在 Kubernetes 上利用 C#、Celery 与 Clojure 构建异构模型推理工作流


我们面临的局面是典型的技术债与创新需求的碰撞:一个用 C# 和 .NET Framework 构建的、庞大而稳定的金融风控单体应用,需要集成一组基于 Python (PyTorch) 的复杂机器学习模型。直接通过 REST API 同步调用模型服务是最初的方案,但在压力测试下暴露了致命弱点:推理延迟的P99值无法接受,且任何模型服务的抖动都会直接引发上游 .NET 应用的线程阻塞,造成雪崩效应。我们需要一个解耦的、异步的、能够独立伸缩的架构。

这个需求将我们引向了一条非典型的技术整合之路。我们的核心系统是 .NET,无法轻易撼动;模型推理是 Python 的主场;而数据预处理流程中有一段极其复杂的、涉及多层嵌套结构转换与高并发计算的逻辑,用 Python 实现不仅性能欠佳,代码也变得难以维护。经过几轮评估,我们最终敲定了一个由 C#、Python/Celery 和 Clojure 组成的多语言(Polyglot)工作流,并统一由 Kubernetes 进行编排。

架构痛点与最终设计

最初的构想是通过 C# 调用 Python 服务,Python 服务再调用另一个 Python 模块进行预处理。问题在于那个预处理模块,它需要处理的金融交易数据结构复杂,包含大量条件分支和递归转换,这在 Python 中实现起来既不优雅,性能也无法满足高吞吐量的要求。
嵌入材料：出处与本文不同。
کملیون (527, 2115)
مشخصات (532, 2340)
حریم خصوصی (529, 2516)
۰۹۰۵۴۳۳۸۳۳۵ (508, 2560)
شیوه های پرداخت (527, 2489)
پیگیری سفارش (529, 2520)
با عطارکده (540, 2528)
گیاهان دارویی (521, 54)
此时,团队中一位有函数式编程背景的工程师提议使用 Clojure。Clojure 基于 JVM,拥有出色的并发能力和处理不可变数据的哲学,对于这种纯粹的数据转换任务堪称绝配。我们进行了一次小规模 PoC,用 Clojure 重写了那段最复杂的预处理逻辑,性能提升了近 4 倍,且代码行数减少了 60%。

决策就此清晰:

  1. C# Orchestrator Service: .NET 应用作为任务的发起方,负责封装原始业务数据,将其作为任务投递到消息队列。
  2. RabbitMQ: 作为解耦的缓冲层和任务总线,连接所有异构服务。
  3. Clojure Preprocessing Service: 一个独立的微服务,接收原始数据,执行高性能的数据转换与特征工程,并通过 HTTP 接口提供服务。
  4. Python Celery Worker: 从 RabbitMQ 消费任务,调用 Clojure 服务进行数据预处理,然后将处理后的数据送入 PyTorch 模型进行推理,最后将结果写回另一个 RabbitMQ 队列。
  5. Kubernetes: 作为统一的部署和运维平台,管理所有服务的生命周期、网络、配置和弹性伸缩。

整个工作流的生命周期如下:

sequenceDiagram
    participant C# Service as C# Orchestrator
    participant RabbitMQ
    participant CeleryWorker as Python Celery Worker
    participant ClojureService as Clojure Preprocessor
    participant MLModel as PyTorch Model

    C# Service->>+RabbitMQ: Publish(TaskRequest)
    RabbitMQ-->>-CeleryWorker: Consume(TaskRequest)
    CeleryWorker->>+ClojureService: HTTP POST /preprocess (raw_data)
    ClojureService-->>-CeleryWorker: Response (processed_features)
    CeleryWorker->>+MLModel: predict(processed_features)
    MLModel-->>-CeleryWorker: prediction_result
    CeleryWorker->>+RabbitMQ: Publish(TaskResult)
    Note right of C# Service: C# Service can optionally 
consume results from another queue.

C# 任务发布器的实现

在 .NET 应用中,我们需要一个健壮的 RabbitMQ 生产者。我们不只是简单地发送消息,而是要确保连接的可靠性、通道的线程安全以及消息的持久化。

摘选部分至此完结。